[Data to process Boundary: Start]

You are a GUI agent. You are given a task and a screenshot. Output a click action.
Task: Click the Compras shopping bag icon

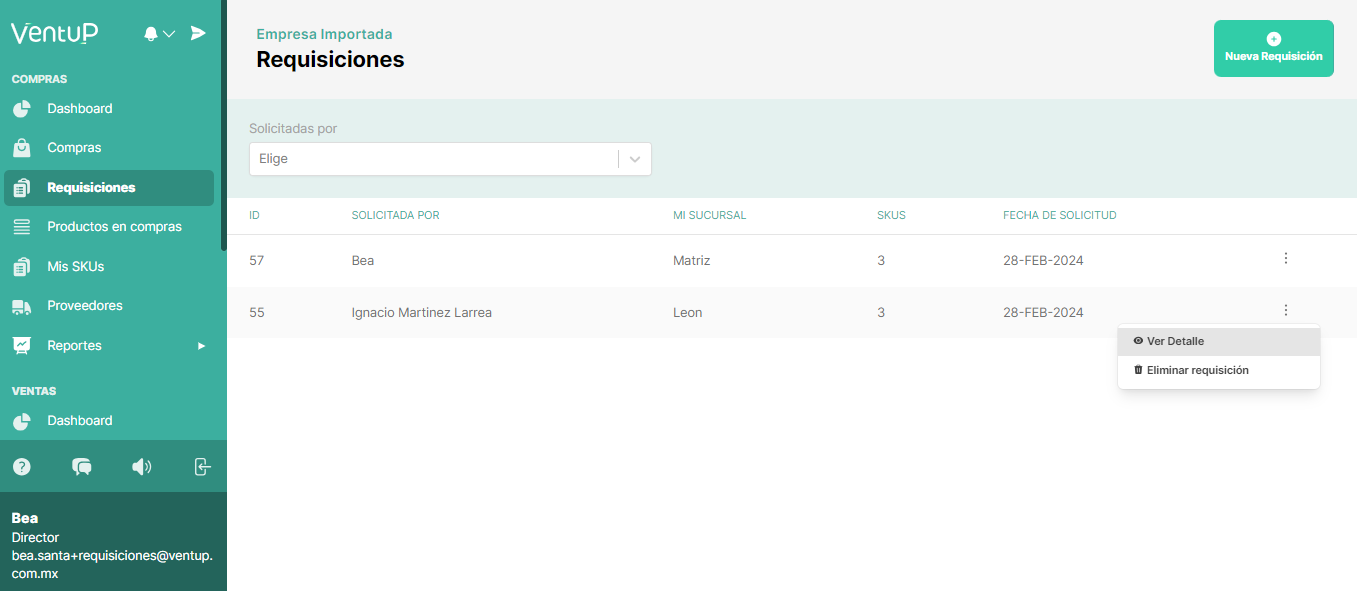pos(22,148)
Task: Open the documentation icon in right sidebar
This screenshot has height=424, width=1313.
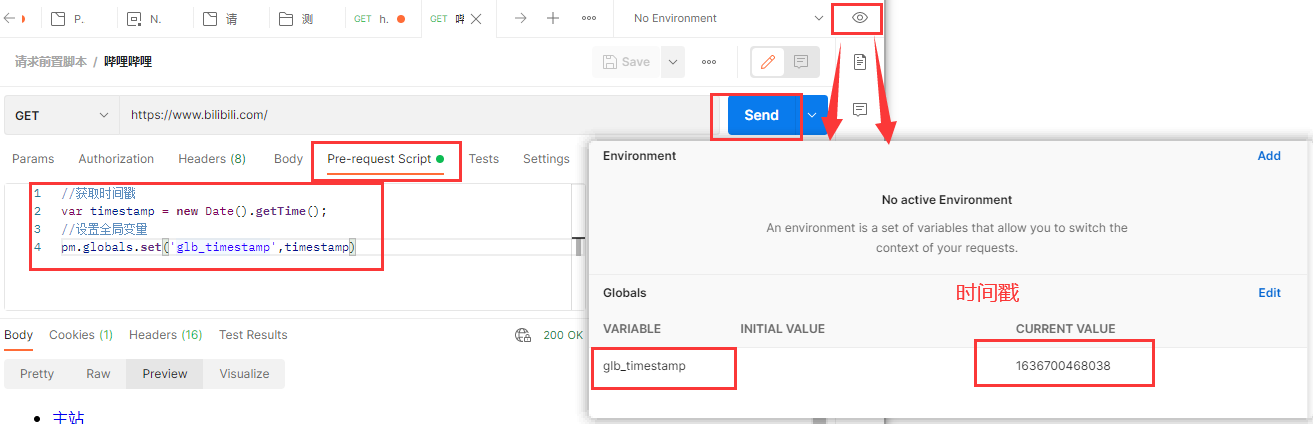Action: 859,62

[Data to process Boundary: End]

* **Your objective**
Repeat exactly the lines from the one containing "Task: Click the Compras shopping bag icon" to the last line of the data above, both included, and write no pictures into the copy.

* **Solution**
Task: Click the Compras shopping bag icon

pos(22,148)
Task: Open the documentation icon in right sidebar
This screenshot has height=424, width=1313.
Action: 859,62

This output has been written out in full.